Après avoir marché sur des mégarides de marée et des oscillations de houle,
nous avons escaladé la bonne dizaine de mètres du front de taille de la
carrière du Belvédère du Lac, les uns comme des chamois, les autres grâce à des
mains secourables !
Merci aux animateurs pour cette sortie de découverte et/ou de renouvellement
des connaissances.
Front de
taille de la carrière de la Combe Valton
(rive droite)
Nous irons de droite à gauche
le long de la paroi rocheuse
Nous sommes ici en région calcaire. Les roches calcaires
sont des roches sédimentaires : les particules se sont déposées au
fond de l’eau le plus souvent. Ces sédiments, après une diagenèse + ou – rapide
(compaction et cimentation des particules) ont donné roches organisées en
strates ou couches successives.
On voit ici des lignes horizontales séparant des niveaux de roches calcaires de
faciès différents. Ces roches ont entre -166 à -165 Ma (millions
d’années)
Il y a essentiellement deux niveaux de Calcaire de Dijon-Corton (hauteur 2/3-1/3 en partant du bas)

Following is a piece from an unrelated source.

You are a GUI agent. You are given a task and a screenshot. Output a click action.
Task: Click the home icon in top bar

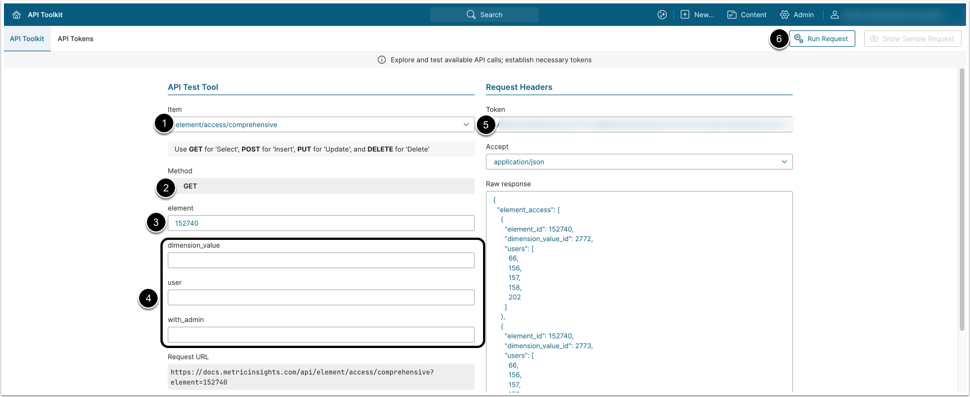click(x=16, y=15)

c’est le calcaire grenu bicolore ou Pierre de
Dijon des années 60-70
séparés par un niveau peu épais de Calcaire marneux à Digonelles,
souligné par une vire (surplomb).
Il est en creux car moins résistant que le précédent.
-1) Observation d’un échantillon de calcaire de Dijon-Corton :
roche compacte ; bien cimentée, de couleur beige brun +ou- foncé avec des
petits miroirs scintillants dus à la présence de restes d’Echinodermes... Il
résiste bien à la dissolution. Nous regarderons
d’autres échantillons plus loin.
-2) Structures visibles sur ce front de taille :
- a) les
lamines obliques planes dans le calcaire de
Dijon-Corton :
Entre 2 discontinuités horizontales on a un cycle sédimentaire (il y a une
cyclicité donc une répétition des conditions de milieu). On peut y observer des
petits traits obliques distants de quelques mm ou 1 à 2cm ;
ce sont les lamines obliques. Ces figures sédimentaires attestent de la présence d’un
courant dans le bassin de dépôt. Le
sable calcaire a subi un mouvement tractif unidirectionnel sur une pente. Si le
dépôt enregistre un courant de marée, cela nous indique que le milieu était peu
profond < quelques dizaines de mètres.
Les lamines sont vues en coupe... leur inclinaison peut être dirigée vers nous
ou vers la masse calcaire, elle n’est pas forcément celle que l’on voit. Il
faudrait une vue en 3D pour connaître le sens exact du courant.
- b) les
mégarides visibles à gauche du miroir de faille :
Même aspect que précédemment les lames sont simplement plus épaisses, de
l’ordre de quelques cm. Ici encore le sable tiré par un courant tractif, arrive
sur la crête, s’écroule et descend sur la pente. Le courant était faible car
il n’y a pas trace de tourbillons érosifs.
Ces structures sont
partiellement masquées par un placage de calcite + récent.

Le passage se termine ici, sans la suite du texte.